COVID-19 virus cells have spike proteins on their surfaces, which stick out and bind with uninfected cells to infect them. The DNA nets are designed in a way that matches the pattern of these proteins in a manner that lets them bind with the virus cell. Once this has occurred, the DNA nets release a fluorescent signal that can easily be detected by handheld devices called fluorometers.

These capabilities were shown in a paper published in the Journal of the American Chemical Society. Neha Chauhan, postdoctoral researcher at the University and the first author of the paper, used Legos to explain the method.

“You take Legos, small parts, and you design a big structure,” Chauhan said. “We use DNA strands, double-stranded DNA strands, and we do a net-shaped structure. That’s what we call DNA nanostructures. And then on these nanostructures, we place aptamers, which you can think of as a molecule that can detect the proteins of the virus.”

Chauhan said something that distinguishes this method from other methods is that it can detect an intact virus.

“The focus of our project was to develop a platform that can detect the intact virus, so we don’t have to use virus slicing or stuff like that,” Chauhan said. “And that can differentiate whether a person is actively infected with COVID-19, is fine or has recovered from COVID-19.”

While this is the first time this method has been used to potentially combat COVID-19, this is not Wang’s first time working with DNA nets. In January 2020, a paper by the team was published in Nature Chemistry about the use of similar technology to combat the Dengue virus. Wang said that once the pandemic started, they focused on COVID-19.

“So, we didn’t predict the pandemic, but our technology came out in terms of the publication in Nature Chemistry as a cover story in January 2020,” Wang said. “Of course, the paper was a process before the pandemic, right. So, we didn’t predict it, but we quickly adapted our technology to the SARS-CoV-2 study.”
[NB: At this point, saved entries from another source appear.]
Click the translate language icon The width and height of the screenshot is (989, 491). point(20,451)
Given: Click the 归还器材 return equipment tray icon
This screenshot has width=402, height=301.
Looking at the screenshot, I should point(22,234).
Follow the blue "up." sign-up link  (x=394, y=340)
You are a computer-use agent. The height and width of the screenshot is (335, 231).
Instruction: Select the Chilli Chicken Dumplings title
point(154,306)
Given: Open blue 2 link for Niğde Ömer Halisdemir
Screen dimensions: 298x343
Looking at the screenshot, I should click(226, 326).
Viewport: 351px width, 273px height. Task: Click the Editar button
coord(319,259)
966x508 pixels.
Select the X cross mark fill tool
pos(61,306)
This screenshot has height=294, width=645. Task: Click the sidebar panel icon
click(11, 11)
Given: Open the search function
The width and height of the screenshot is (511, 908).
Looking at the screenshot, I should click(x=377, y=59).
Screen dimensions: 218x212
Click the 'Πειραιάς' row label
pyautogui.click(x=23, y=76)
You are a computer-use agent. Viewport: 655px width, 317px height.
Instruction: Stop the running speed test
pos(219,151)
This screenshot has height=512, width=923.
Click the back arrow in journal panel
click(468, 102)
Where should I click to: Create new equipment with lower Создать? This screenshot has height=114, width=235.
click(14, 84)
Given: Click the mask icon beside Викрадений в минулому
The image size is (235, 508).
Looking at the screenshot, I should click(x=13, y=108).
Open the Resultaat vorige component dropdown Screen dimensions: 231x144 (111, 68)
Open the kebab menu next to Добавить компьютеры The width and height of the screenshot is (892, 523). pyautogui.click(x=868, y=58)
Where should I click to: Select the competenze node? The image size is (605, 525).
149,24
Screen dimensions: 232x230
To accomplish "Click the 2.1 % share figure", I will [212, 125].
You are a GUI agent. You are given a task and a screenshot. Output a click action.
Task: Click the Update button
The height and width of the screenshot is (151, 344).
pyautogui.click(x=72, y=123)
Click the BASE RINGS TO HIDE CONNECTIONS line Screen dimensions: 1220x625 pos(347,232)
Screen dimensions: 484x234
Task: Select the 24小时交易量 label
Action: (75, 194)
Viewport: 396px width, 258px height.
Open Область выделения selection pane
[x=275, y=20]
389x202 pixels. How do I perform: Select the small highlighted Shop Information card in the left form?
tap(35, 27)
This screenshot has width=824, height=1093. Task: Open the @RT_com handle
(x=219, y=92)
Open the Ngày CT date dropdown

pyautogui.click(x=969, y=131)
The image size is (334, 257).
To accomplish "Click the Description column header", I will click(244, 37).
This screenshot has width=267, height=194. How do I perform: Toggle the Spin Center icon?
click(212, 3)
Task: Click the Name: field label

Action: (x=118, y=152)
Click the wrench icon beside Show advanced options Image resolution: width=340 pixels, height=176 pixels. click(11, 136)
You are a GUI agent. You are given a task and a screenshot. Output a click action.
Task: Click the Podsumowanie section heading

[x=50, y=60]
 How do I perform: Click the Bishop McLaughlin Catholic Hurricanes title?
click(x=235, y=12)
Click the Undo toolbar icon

Wang said he was interested in developing this technology because of the several pandemics throughout recent history, especially in China.

“The real interest is that the problems we have gone through during this pandemic have already (happened) many times previously, for SARS-1 in China, mainly in China for MERS, for the influenza pandemic, for the HIV pandemic,” Wang said. “So, it has been repeated many times. It’s just never happened at this scale.”

While the paper focused on the potential of DNA nets to be used against COVID-19, Chauhan said that an important aspect of the research is that it can be used for other viruses, too.

“It’s not just limited to COVID-19,” Chauhan said. “It can be used, or it can be very easily translated for the detection of other viruses. Our lab actually works on developing these kinds of nanostructures for influenza detection, for HIV detection and for HPV detection. So there are various other viruses that can be detected using similar technology.”

Wang echoed this sentiment, saying that the end goal is for this technology to detect more than just viruses.

“That’s our interests, starting from virus, but our interest is not confined to just (this),” Wang said. “Our end goal is going to be cancer treatment and cancer diagnosis, continued diagnosis, which means we use the same structure for both diagnosis and therapy.”